(Extracted data entries)
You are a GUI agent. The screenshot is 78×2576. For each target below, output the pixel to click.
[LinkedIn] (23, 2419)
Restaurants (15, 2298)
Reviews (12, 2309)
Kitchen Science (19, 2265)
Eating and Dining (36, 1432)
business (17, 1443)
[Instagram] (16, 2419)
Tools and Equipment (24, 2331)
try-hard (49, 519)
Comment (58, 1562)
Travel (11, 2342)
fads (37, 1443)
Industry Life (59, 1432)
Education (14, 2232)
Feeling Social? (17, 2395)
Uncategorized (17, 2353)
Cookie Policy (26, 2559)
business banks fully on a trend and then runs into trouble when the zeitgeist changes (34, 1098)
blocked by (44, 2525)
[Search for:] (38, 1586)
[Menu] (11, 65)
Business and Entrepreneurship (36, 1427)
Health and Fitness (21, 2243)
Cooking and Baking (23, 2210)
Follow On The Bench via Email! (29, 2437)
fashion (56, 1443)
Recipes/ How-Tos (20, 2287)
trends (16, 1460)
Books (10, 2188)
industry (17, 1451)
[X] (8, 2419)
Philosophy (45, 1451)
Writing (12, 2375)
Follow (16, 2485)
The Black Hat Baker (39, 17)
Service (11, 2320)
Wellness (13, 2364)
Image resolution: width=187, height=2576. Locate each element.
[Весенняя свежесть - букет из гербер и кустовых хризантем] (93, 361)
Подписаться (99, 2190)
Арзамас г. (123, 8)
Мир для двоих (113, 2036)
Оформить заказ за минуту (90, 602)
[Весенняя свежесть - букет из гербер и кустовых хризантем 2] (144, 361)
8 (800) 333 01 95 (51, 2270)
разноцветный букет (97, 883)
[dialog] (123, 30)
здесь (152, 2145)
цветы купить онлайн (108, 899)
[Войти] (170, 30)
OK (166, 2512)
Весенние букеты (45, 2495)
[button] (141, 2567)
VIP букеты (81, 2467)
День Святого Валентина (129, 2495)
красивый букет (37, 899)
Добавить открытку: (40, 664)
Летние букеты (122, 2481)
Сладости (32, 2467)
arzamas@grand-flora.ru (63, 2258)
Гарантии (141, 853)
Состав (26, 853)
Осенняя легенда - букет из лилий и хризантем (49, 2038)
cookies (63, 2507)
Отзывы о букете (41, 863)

● **EXERCISE GOAL**:
Repeat the data in full. Alter nothing.

● **TASK RESPONSE**:
You are a GUI agent. The screenshot is 78×2576. For each target below, output the pixel to click.
[LinkedIn] (23, 2419)
Restaurants (15, 2298)
Reviews (12, 2309)
Kitchen Science (19, 2265)
Eating and Dining (36, 1432)
business (17, 1443)
[Instagram] (16, 2419)
Tools and Equipment (24, 2331)
try-hard (49, 519)
Comment (58, 1562)
Travel (11, 2342)
fads (37, 1443)
Industry Life (59, 1432)
Education (14, 2232)
Feeling Social? (17, 2395)
Uncategorized (17, 2353)
Cookie Policy (26, 2559)
business banks fully on a trend and then runs into trouble when the zeitgeist changes (34, 1098)
blocked by (44, 2525)
[Search for:] (38, 1586)
[Menu] (11, 65)
Business and Entrepreneurship (36, 1427)
Health and Fitness (21, 2243)
Cooking and Baking (23, 2210)
Follow On The Bench via Email! (29, 2437)
fashion (56, 1443)
Recipes/ How-Tos (20, 2287)
trends (16, 1460)
Books (10, 2188)
industry (17, 1451)
[X] (8, 2419)
Philosophy (45, 1451)
Writing (12, 2375)
Follow (16, 2485)
The Black Hat Baker (39, 17)
Service (11, 2320)
Wellness (13, 2364)
Image resolution: width=187, height=2576. Locate each element.
[Весенняя свежесть - букет из гербер и кустовых хризантем] (93, 361)
Подписаться (99, 2190)
Арзамас г. (123, 8)
Мир для двоих (113, 2036)
Оформить заказ за минуту (90, 602)
[Весенняя свежесть - букет из гербер и кустовых хризантем 2] (144, 361)
8 (800) 333 01 95 (51, 2270)
разноцветный букет (97, 883)
[dialog] (123, 30)
здесь (152, 2145)
цветы купить онлайн (108, 899)
[Войти] (170, 30)
OK (166, 2512)
Весенние букеты (45, 2495)
[button] (141, 2567)
VIP букеты (81, 2467)
День Святого Валентина (129, 2495)
красивый букет (37, 899)
Добавить открытку: (40, 664)
Летние букеты (122, 2481)
Сладости (32, 2467)
arzamas@grand-flora.ru (63, 2258)
Гарантии (141, 853)
Состав (26, 853)
Осенняя легенда - букет из лилий и хризантем (49, 2038)
cookies (63, 2507)
Отзывы о букете (41, 863)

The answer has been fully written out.